I would spend my days with kite. Right from morning to afternoon I was pre-occupied with kite flying. For me then, sky was the limit. I preferred to fly white kites; a self-proclaimed pacifist. But the rest of the fliers of Nutanpally would ignore my peace move. They would engage me with a kite-fight. I wound find out after a protracted battle that honours were shared evenly between peace and the war-mongers.

Relatives would gather at my grand-father’s house. Picnics were held under the jamrul tree on the northern bank of pond. The jamrul would shed all its leaves and look life-less in its multiple stick-like branches. The chorus song of ‘ Sheeter haoay laglo nachon…’ of my masis and mamas would give some life to the lone jamrul. The dayful of giggles and laughter made the sprawling field and the house come alive with a vibrance that otherwise lay dormant for the rest of the year.
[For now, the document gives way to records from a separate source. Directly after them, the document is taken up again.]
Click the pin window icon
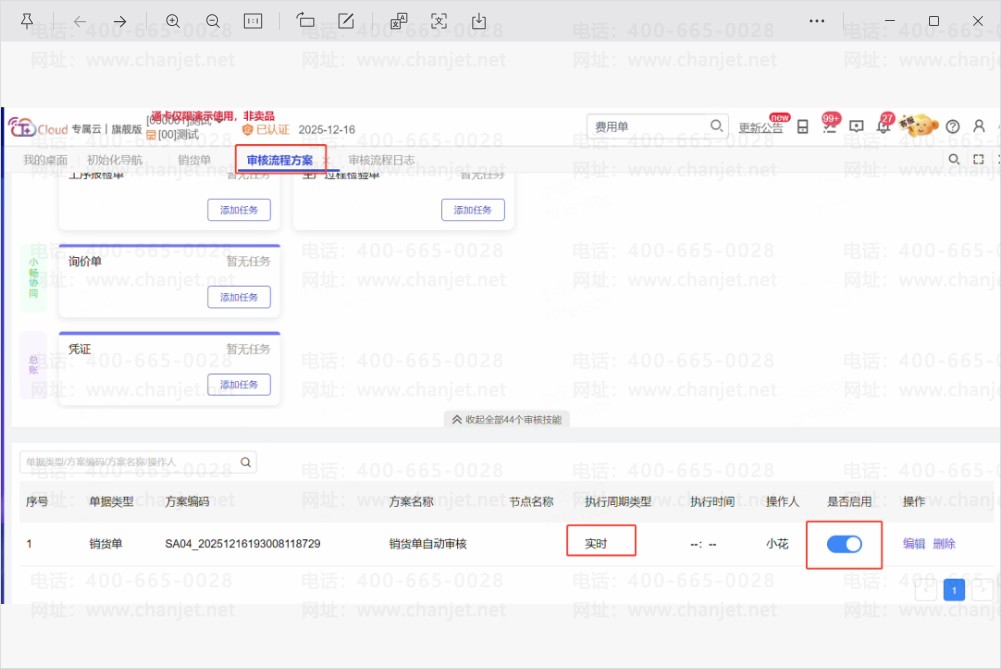27,21
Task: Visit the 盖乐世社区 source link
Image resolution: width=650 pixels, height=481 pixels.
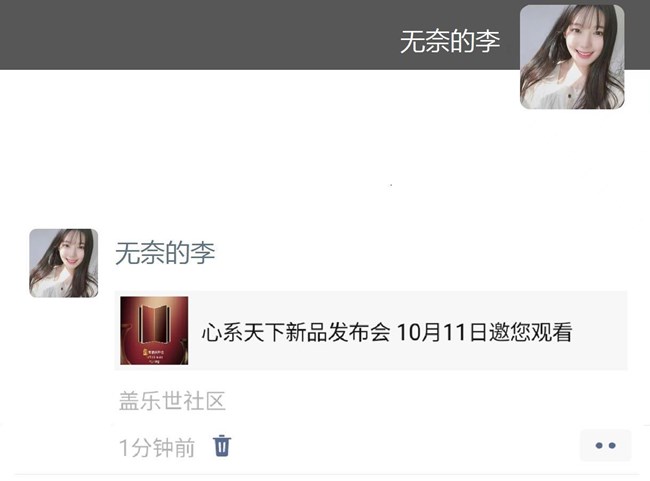Action: (x=172, y=401)
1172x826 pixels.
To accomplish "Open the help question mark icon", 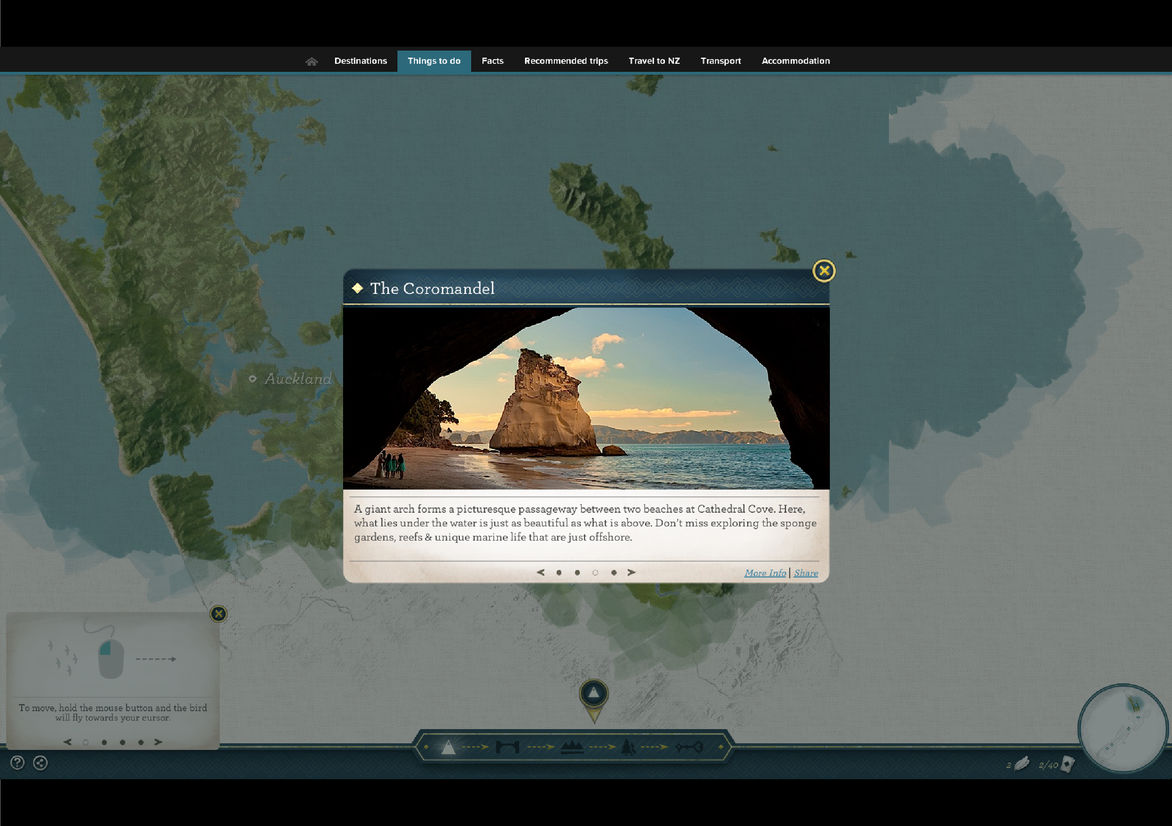I will (17, 762).
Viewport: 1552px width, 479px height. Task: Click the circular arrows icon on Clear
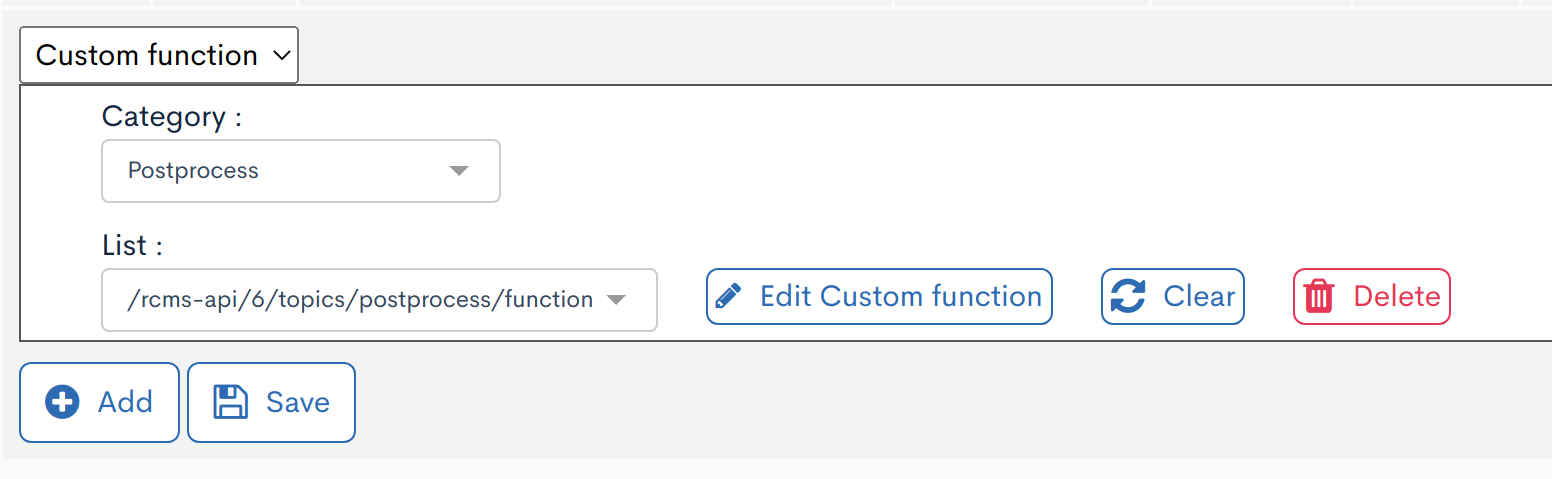pos(1129,297)
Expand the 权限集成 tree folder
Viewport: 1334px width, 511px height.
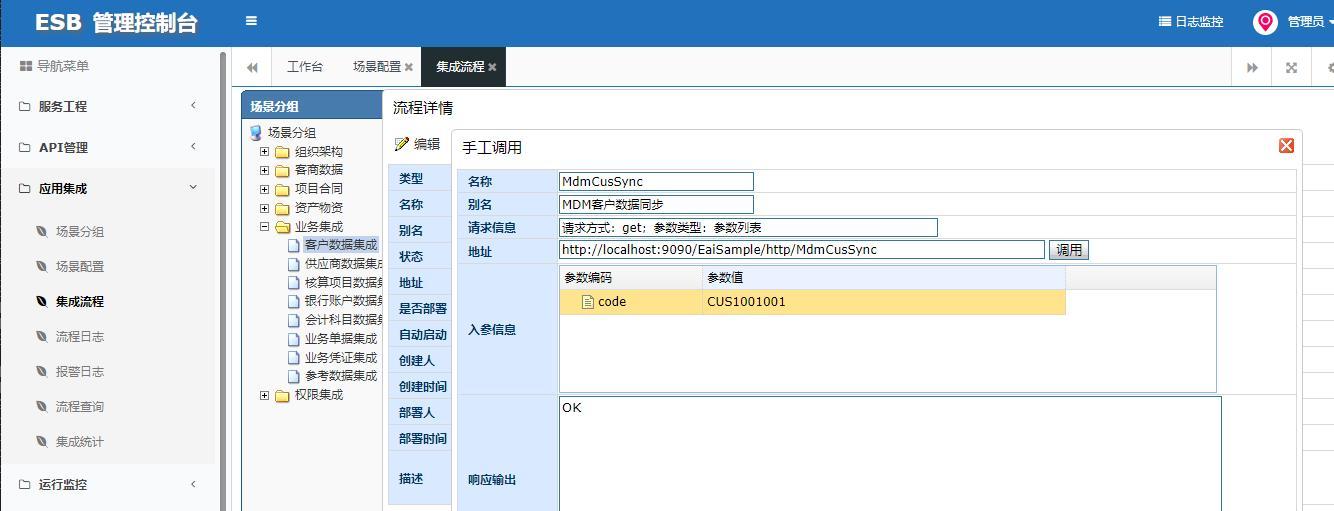264,395
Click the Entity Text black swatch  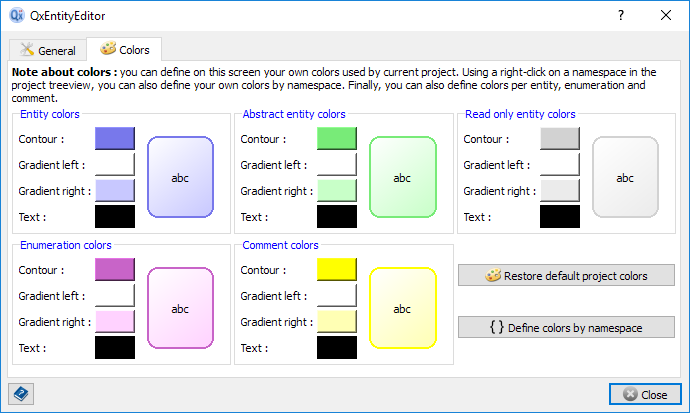pos(114,217)
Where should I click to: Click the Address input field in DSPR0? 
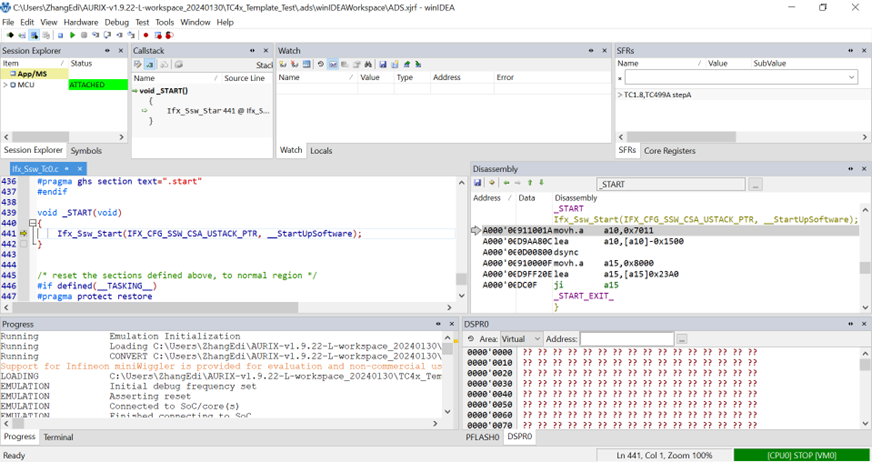pos(626,339)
On Sunday mornings there was “Rabindrasangeet Shikshar Asor” on Akshvani Kolkata. Konika Bannerjee would teach ‘ Ami marer sagor pari debo go… .’ I would pick up the song and sing. My parents would smile at me when I sang the song aloud sitting on the boundary wall of our garden dangling my legs sometimes slowly sometimes wildly. After the radio affair, I would go to Professor Dhruvo Tara Joshi’s Academy of Music to train in Classical music. In the evenings sometimes Goutam and Bappa would come. I would sing. They would listen.

After the music, it was time to hurry to Adhir da’s chop outlet at the corner of Naree Colony. Potato stuffed chops would get sizzled in warm mustard oil on a kodai and a unique aroma wafted; typical of chop. We would gorge on chop one after another in a crazy competition among us.

Like the cut-out kites childhood has vanished to a fog that came down dourly on the garden of our house at night after badminton decades back. It became distant and a fuzz like the winter morning. Like the Sheulis, the diggers of date trees to extract their heady juice, I, nay, we all sometimes like to go for a memory trip to peck at childhood.

It sometimes pays to look back rather than look forward.

This Post Has One Comment

  1. Chandni Ghosh

    Went back in time Tuppada….relived the golden days spent at Nutanpally…this is such a beautiful piece…so relatable.:)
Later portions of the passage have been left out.